The forward-deployed engineers are the secret. They go into a company, figure out what the business actually needs AI to do, implement it, and then help maintain it. Those capabilities are genuinely specific to Palantir, and they are hard to copy.

The IPO Wave and Where the Money Comes From

The prospect of large IPOs raises a question about money flows. We have already seen SpaceX come to market, and the broader IPO pipeline is active. If OpenAI or Anthropic go public, the effect on the market would be substantial, because those companies would raise enormous amounts of capital at very high valuations, and that capital has to come from somewhere.

Palantir is probably the last place it comes from. The money is more likely to be pulled out of the rest of tech, out of the semiconductor trade, and out of all the other channels investors have used to get exposure to AI growth. OpenAI and Anthropic would be pure plays on AI, so they should attract a lot of interest, especially if they keep making the progress they have been making. Both are growing at an unprecedented rate at an unprecedented size. They will take a lot of oxygen out of the room when they go public. That dynamic actually helps Palantir, because a great deal of those resources will flow toward deploying Palantir solutions.

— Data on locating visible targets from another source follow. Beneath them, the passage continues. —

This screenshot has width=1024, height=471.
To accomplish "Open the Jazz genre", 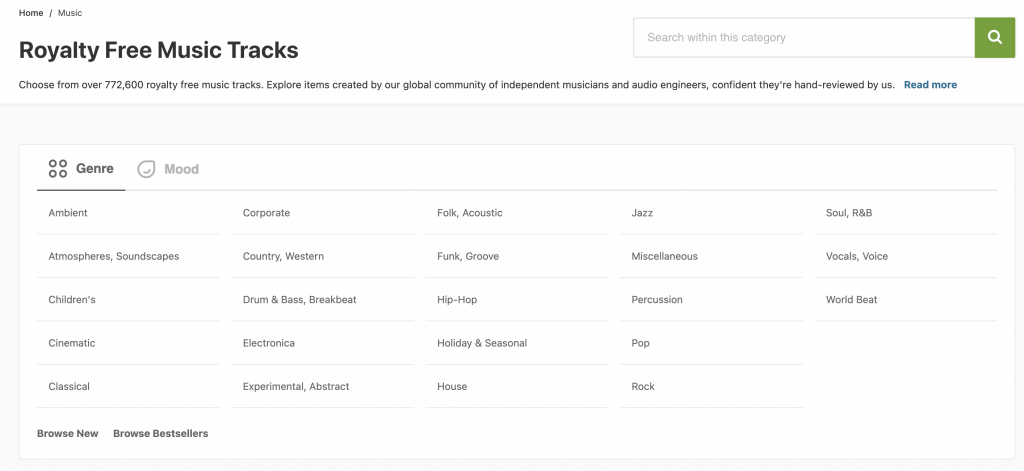I will (642, 213).
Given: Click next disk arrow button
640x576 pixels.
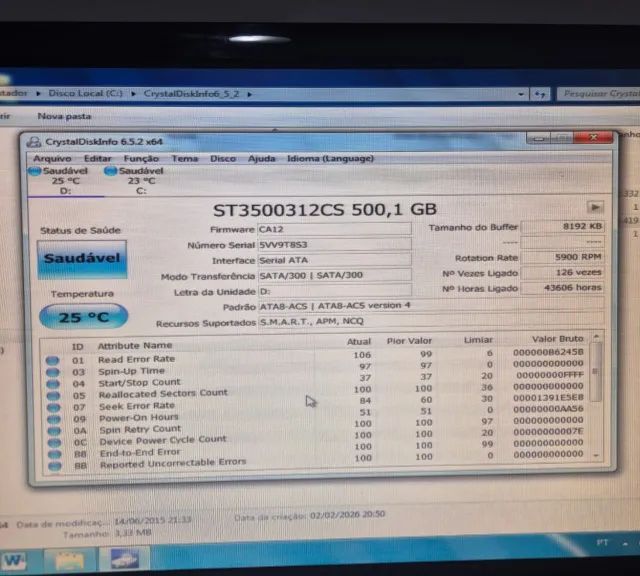Looking at the screenshot, I should point(595,207).
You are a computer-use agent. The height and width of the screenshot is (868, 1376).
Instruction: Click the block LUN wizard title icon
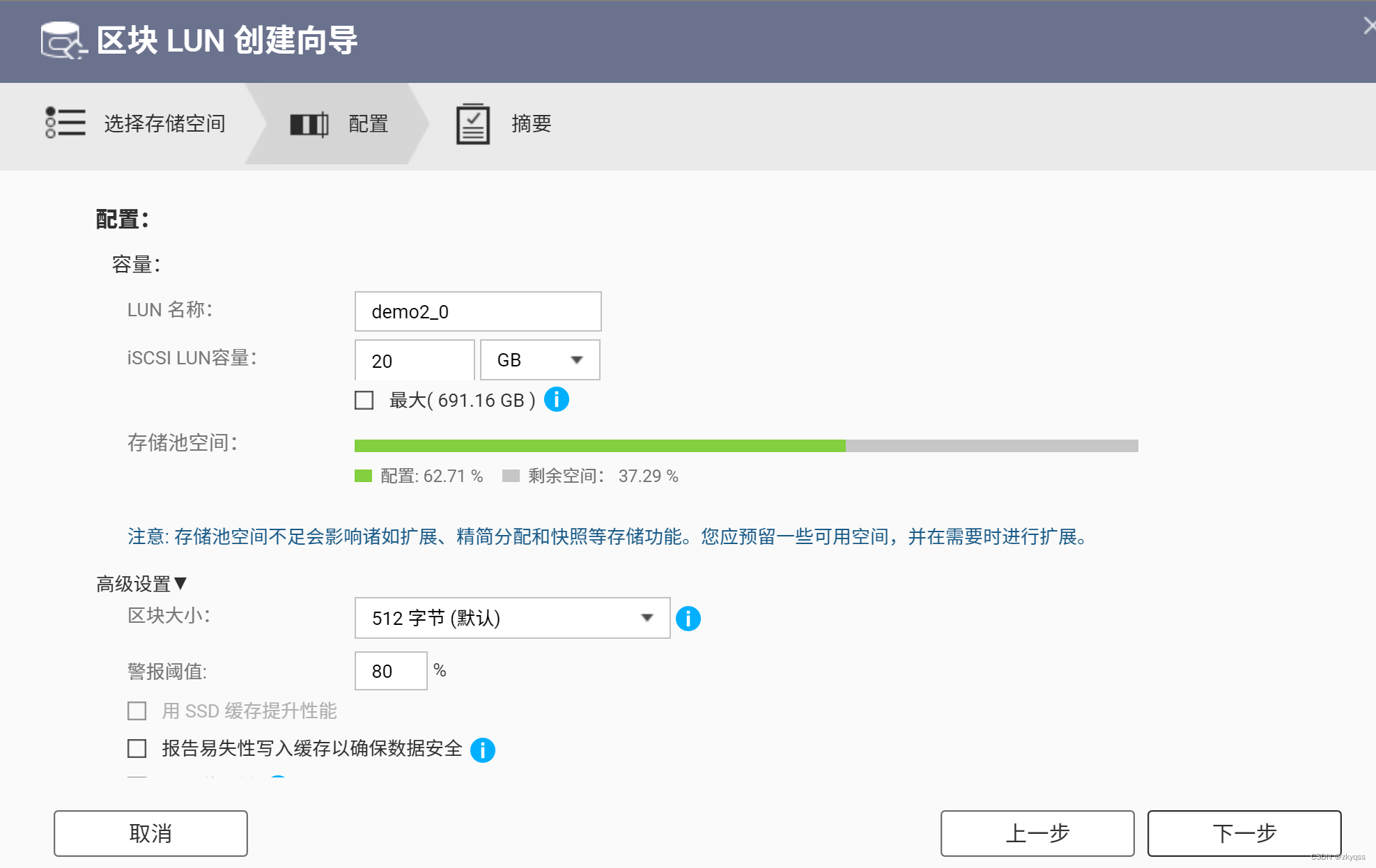click(x=63, y=40)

Volatility, Indices, and the Bull Case

Tech is back, and Palantir carries what I would call main character energy inside that comeback. The year has had its share of ups and downs for the sector, and more volatility is coming. Every fresh data point about AI forces people to rethink the length of the cycle: how many more data centers get built, whether we will need that many semiconductors, whether we will need that much memory. Palantir gets caught in those swings whether it deserves to or not, because it sits in the indices as a meaningful component of both the Nasdaq and the software index. Movements in those benchmarks show up in its share price.

Underneath the noise, the business is winning. Customers love the company, and it helps those customers win, which feeds on itself. Palantir does not need to lean on a heavy outbound sales motion. It fields inbound calls and gets to be selective about which customers to take on. Winning begets winning, and that is what is happening now.

The stock has come down from 207, and the target sits at 175. Stretch the frame out to a three-year chart and the contrast is striking: three years ago the stock was at $13. The bull case is straightforward in its logic. The company is talking about growing its customer base two to three times over the next three years. If it is still doing that three years from now and the multiple holds where it is, that expansion is how much the stock rises.